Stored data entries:
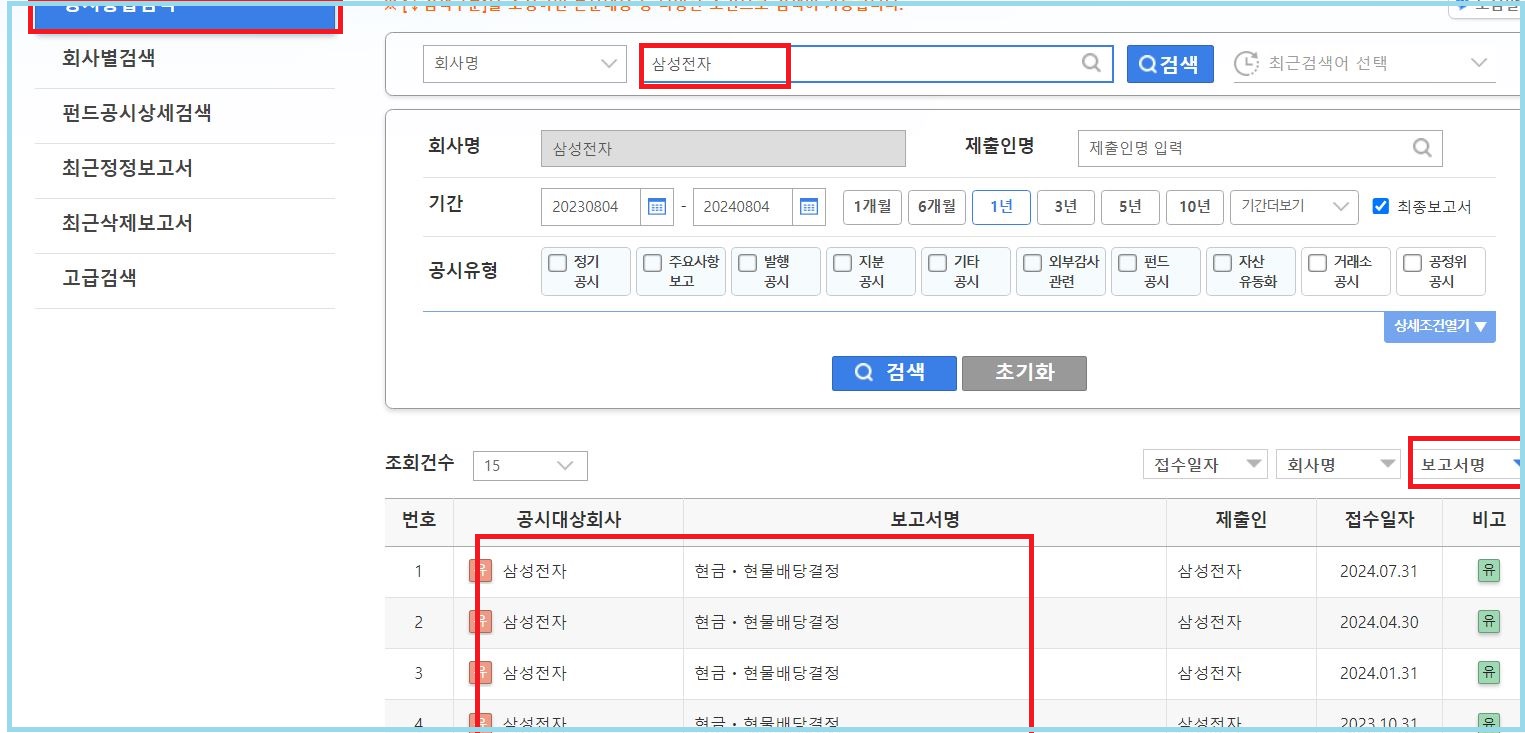Image resolution: width=1525 pixels, height=733 pixels.
Task: Change the 조회건수 value from 15
Action: (x=530, y=465)
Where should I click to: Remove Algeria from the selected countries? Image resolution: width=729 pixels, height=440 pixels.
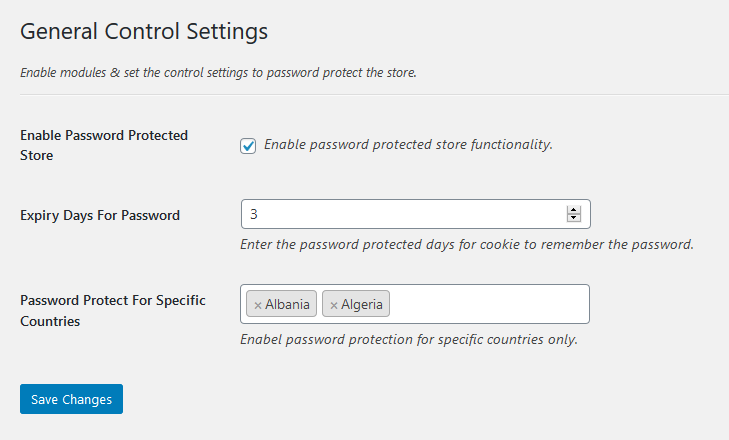pos(333,305)
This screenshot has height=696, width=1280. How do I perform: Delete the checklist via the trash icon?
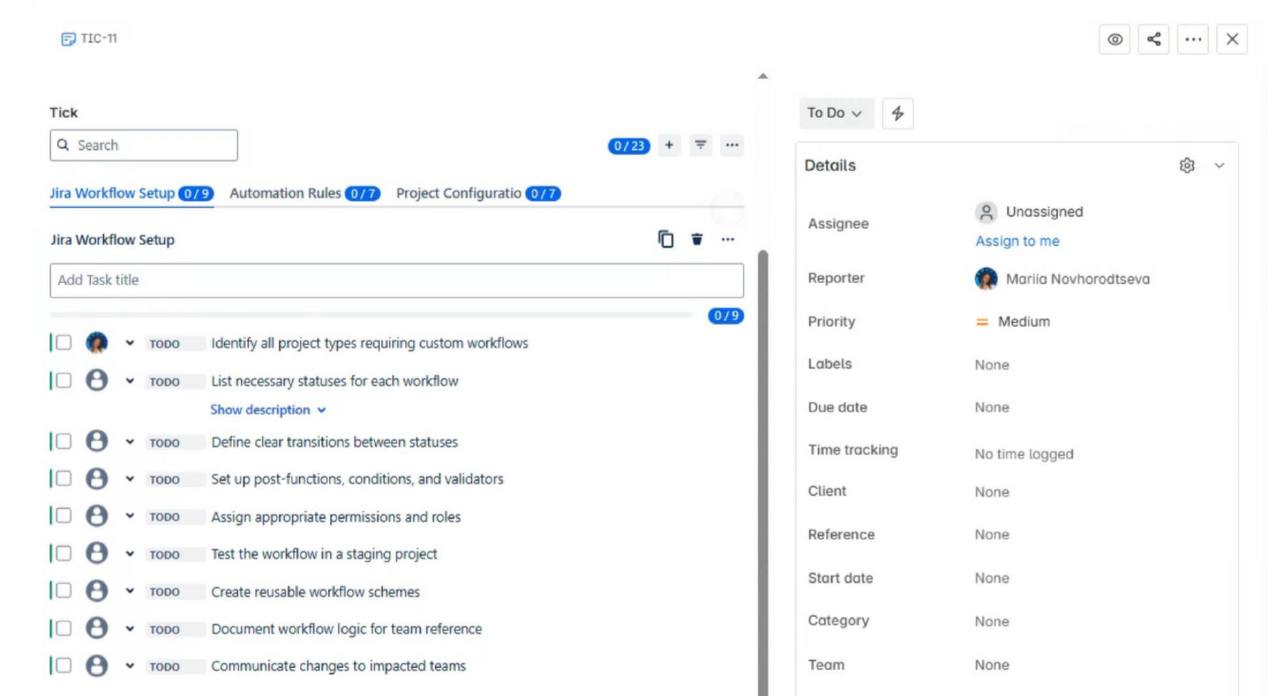[x=696, y=239]
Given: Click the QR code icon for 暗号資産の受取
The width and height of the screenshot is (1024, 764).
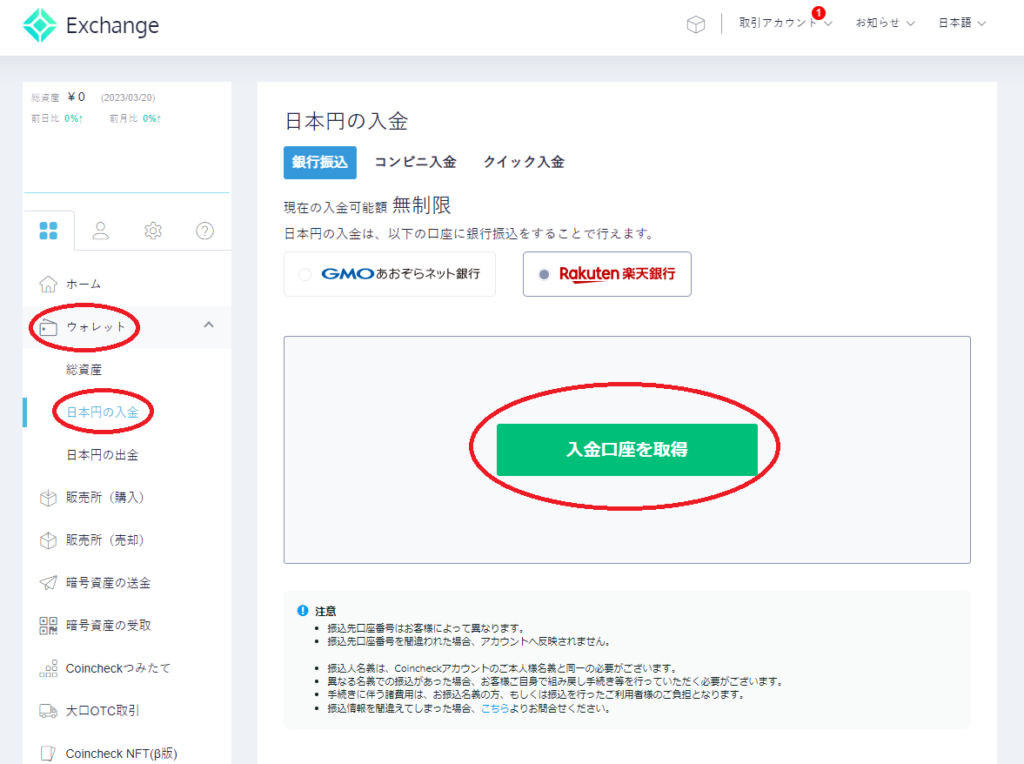Looking at the screenshot, I should [x=48, y=625].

> **Problem details**: Leaving out each picture, repeat exactly the lines above from the one that contains "Where should I" through the one that contains "Given: Click the QR code icon for 暗号資産の受取".

> **Solution**:
Where should I click to: Remove Algeria from the selected countries? Image resolution: width=729 pixels, height=440 pixels.
pos(333,305)
This screenshot has height=696, width=1280. How do I perform: Delete the checklist via the trash icon?
[x=696, y=239]
Given: Click the QR code icon for 暗号資産の受取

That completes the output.